Am 6. Oktober lud die Bürgerinitiative „Pieschen gegen Rechts“ zu einer Protestveranstaltung gegen das im Mai eröffnete Bürgerbüro des NPD-Landtagsabgeordneten René Despang ein. Neben zahlreichen Initiativen, Parteien und BürgerInnen, fanden sich auch etwa 10-15 Nazis ein, um einer angeblichen „Diffamierung nationaler Politik“ entgegenzutreten.

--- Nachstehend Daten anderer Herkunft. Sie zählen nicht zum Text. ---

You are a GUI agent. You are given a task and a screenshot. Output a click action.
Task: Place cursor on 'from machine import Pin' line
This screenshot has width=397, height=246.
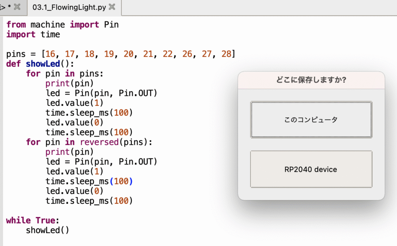coord(62,25)
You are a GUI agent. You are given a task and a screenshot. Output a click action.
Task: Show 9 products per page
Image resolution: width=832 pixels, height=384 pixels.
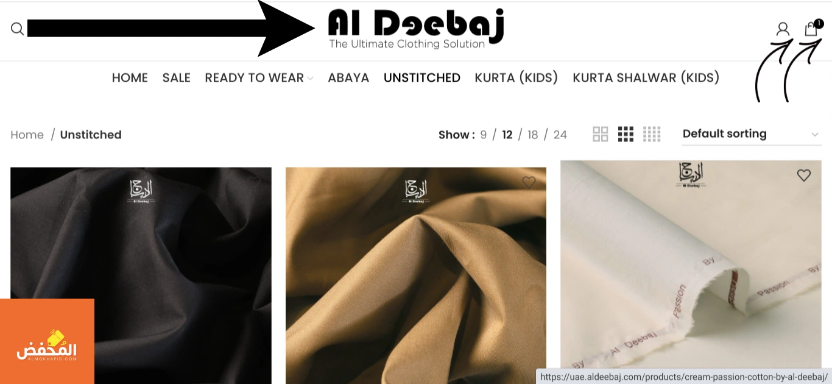(484, 135)
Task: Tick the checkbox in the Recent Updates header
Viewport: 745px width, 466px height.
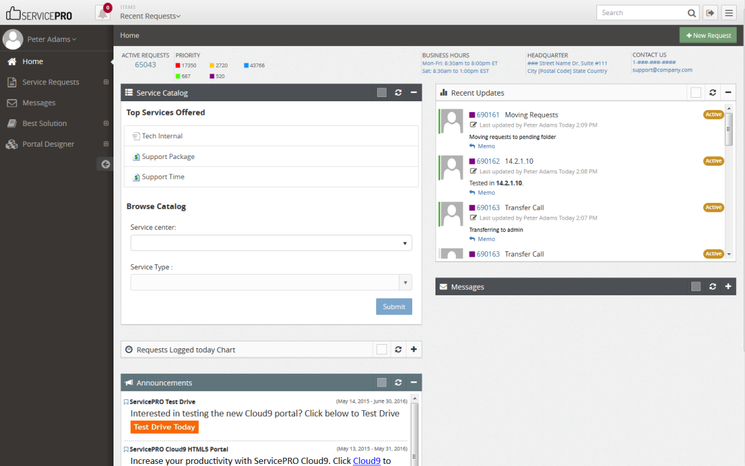Action: (695, 92)
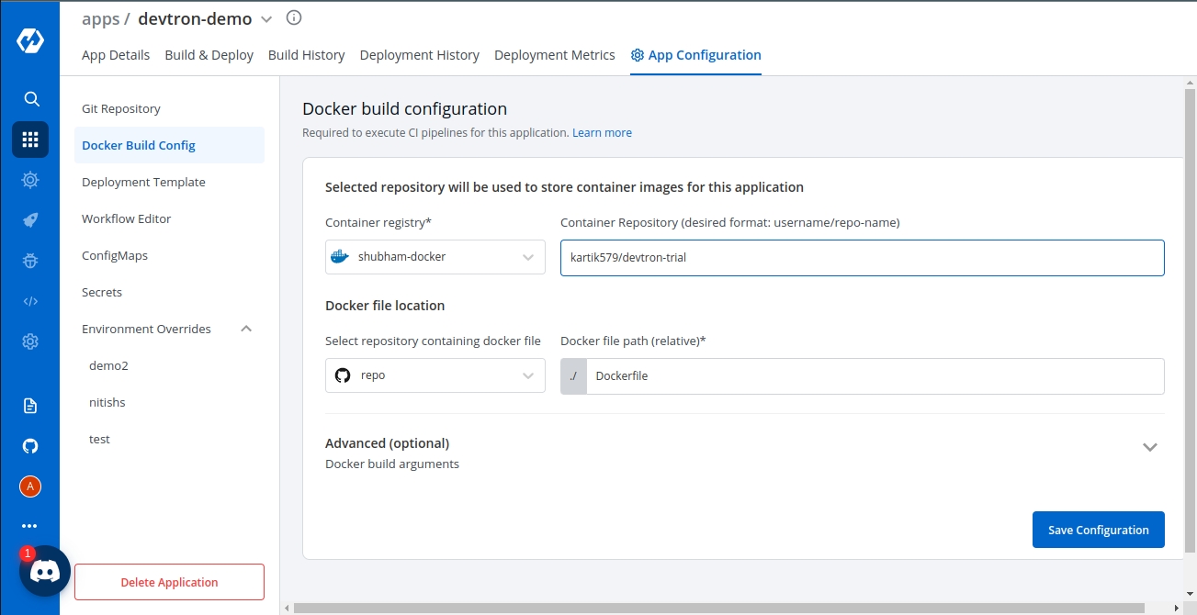Collapse the Environment Overrides list
The height and width of the screenshot is (615, 1197).
246,329
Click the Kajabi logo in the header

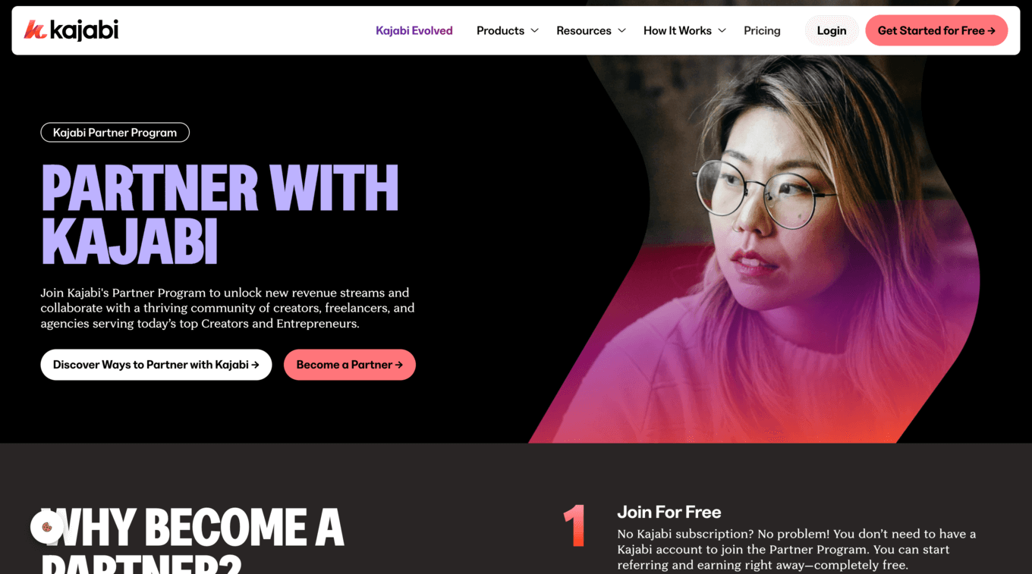click(x=71, y=30)
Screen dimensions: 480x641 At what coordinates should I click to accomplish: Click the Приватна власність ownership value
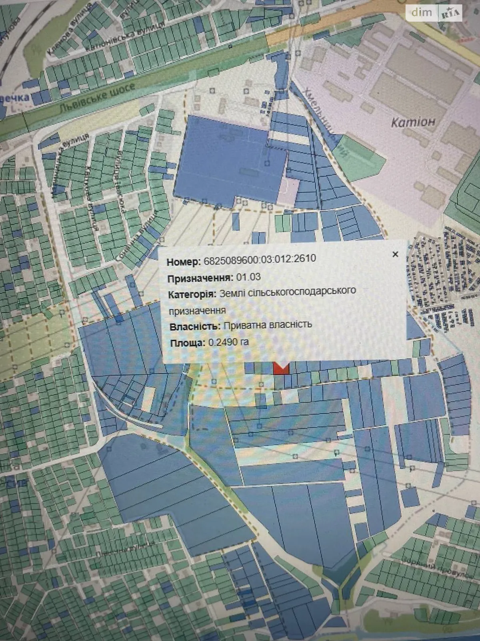pos(267,325)
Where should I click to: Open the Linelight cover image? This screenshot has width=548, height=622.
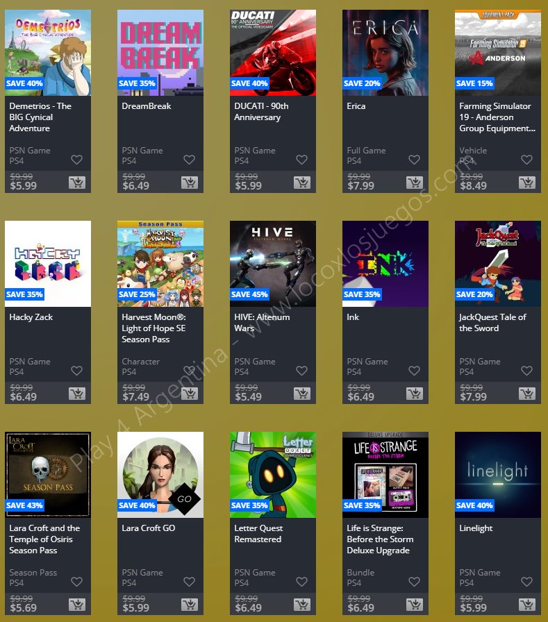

Der mehrfach vorbestrafte Nazischläger Sven Hagendorf spielte die Vorhut und tauchte als Erster auf dem BürgerInnenfrühstück auf. Nach seinem telefonischen „Lagebericht“ dauerte es nicht lange und eine Gruppe um den NPD-Kreisvorsitzenden Jens Baur versuchte ebenfalls auf das Festgelände zu gelangen. Mit dabei waren u.a. Paul Lindner, Mitglied des Kreisvorstandes, und eine Reihe weiterer von ähnlichen Aktionen bekannte Nazis, so auch der ehemalige Mitarbeiter des städtischen Ordnungsamtes [1], welcher sich als Fotograf betätigte.

Während sich die anwesenden BürgerInnen eine solche Provokation nicht gefallen ließen und die ankommende Nazigruppe um Jens Baur aufhielten, meinte die hinzugerufene Polizei ihre ganz eigene Sicht auf diese Störung durchsetzen zu müssen. Anstatt die in ähnlichen Situationen üblichen Platzverweise auszusprechen, ergriffen die PolizistInnen für die NPD-Anhänger Partei und betonten, dass sie den Nazis den Spaziergang über die Veranstaltung nicht verbieten könnten. Hervor hoben sich dabei die beiden Pieschener Bürgerpolizisten: sie zeigten „Bürgernähe“ und gaben den Nazis hilfreiche Tipps, welcher Besuch welches Geschäftes sich empfiehlt damit diese ihre Anwesenheit auf der Protestveranstaltung erklären können. Dass die Nazis zum Teil wie angewurzelt auf der Stelle standen und die umliegenden Geschäfte pünktlich um 12 Uhr mittags geschlossen hatten, spielte dabei keine große Rolle. Ebenso wenig, dass es im Vorfeld der Veranstaltung ein Kooperationsgespräch mit der Polizei gab, auf dem den VeranstalterInnen zugesichert wurde, dass Nazis keinen Zutritt zum Veranstaltungsgelände erhalten werden. Dazu war von den anwesenden PolizistInnen zu hören, dass das Gespräch nicht mit ihnen persönlich geführt wurde und damit hinfällig sei. Das ist insofern erstaunlich, als dass das Polizeirevier Pieschen offenbar nicht mehr als institutioneller Akteur betrachtet werden kann, sondern nur noch als Ansammlung einzelner PolizistInnen, die nach eigenem Gutdünken handeln. Solcherlei Auflösungstendenzen von Herrschaftsstrukturen sind in hiesigen Gefilden doch eine eher ungewohnte Erscheinung.

Nachdem einige Nazis aufgrund des einladenden Verhaltens der „Ordnungsmacht“ auf das Festgelände schleichen konnten, sahen sich die anwesenden BürgerInnen gezwungen, diese selbstständig zurückzudrängen. Die Polizei griff hierbei erst ein als es zu einem stärkeren Gerangel um den gewohnt aggressiven Sven Hagendorf kam. Ihrer Tageslinie treu bleibend, ignorierten sie allerdings dessen Handgreiflichkeiten, schließlich habe, so die den Einsatz leitende Polizistin, dass „niemand von ihnen gesehen“ und so stand er anschließend erneut auf das Bürgerfest – diesmal allerdings mit persönlichem Schutz.